Repeated TURBt of the lesion after diagnosis can reduce the possibility of recurrence. Compared with partial cystectomy, TURBt after the first recurrence may be associated with a higher recurrence rate. Therefore, for both primary and recurrent benign bladder GCT cases, partial cystectomy can better ensure a negative incisal margin and reduce the possibility of recurrence. Extended radical bladder resection is often necessary for recurrent malignant GCT bladder tumors with a ureteral obstruction or more extensive tissue invasion. It is reported that radical cystectomy combined with bilateral pelvic lymphadenectomy can improve disease-free survival (DFS) and significantly improve the prognosis of malignant bladder GCT. There is no clear evidence that patients with malignant bladder GCT should receive chemotherapy or radiotherapy. The current literature on malignant GCT derived from various body systems shows that the 5- and 10-year survival rates are 74% and 65%, respectively; the recurrence rate within 3-37 mo after pathological diagnosis is 32%-41%, and the metastasis rate is 11%-62%[18-20]. Therefore, the high risk of poor prognosis of malignant bladder GCT should not be ignored. After laparoscopic partial cystectomy in our case, the final pathological diagnosis was atypical GCT, suggesting the possibility of its malignant differentiation. Although this may indicate the malignant potency of the tumor, depending on the current consensus and promising follow-up result in our case, we finally performed a partial cystectomy instead of radical cystectomy to achieve better survival.
Furthermore, the enlargement of lymph nodes in the retroperitoneal and bilateral iliac vascular regions was detected by a positron emission tomography (PET) scan 3 wk after surgery; nevertheless, the routine CT scan during follow-up revealed no recurrence or apparent lymph node enlargement. In view of the above, we attribute the disparity of reports regarding the lymph nodes on PET and CT scans to the irritable inflammatory reaction. Although no recurrence has been detected within the 6-mo follow-up period, further close follow-up is necessary and radical resection may be required.

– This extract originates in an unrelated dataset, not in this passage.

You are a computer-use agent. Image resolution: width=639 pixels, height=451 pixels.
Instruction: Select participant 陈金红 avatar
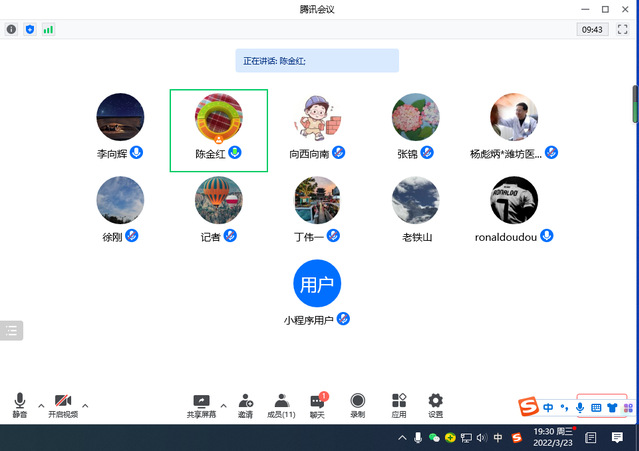click(218, 118)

Significantly, the patient had left kidney agenesis and diabetes mellitus. Unilateral renal agenesis is usually accompanied by another ectopic kidney, nonrenal anomalies, and evidence of renal injury[21,22], such as contralateral renal hypertrophy, branchio-renal syndrome (commonly associated with hearing abnormalities), renal malfunction, and Müllerian defects (e.g., uterine didelphys or vaginal duplication), which are common in girls. Unfortunately, depending on the illustrations of current reports, there is no relation between GCT and unilateral renal agenesis. In our case, the patient had a normal contralateral kidney size, which was not accompanied by hearing abnormality, renal injury (e.g., hypertension or proteinuria), abnormal serum creatinine or glomerular filtration rate; however, uterine didelphys was observed. We will continue to perform urinalysis in this patient during every follow-up to monitor the contralateral kidney function.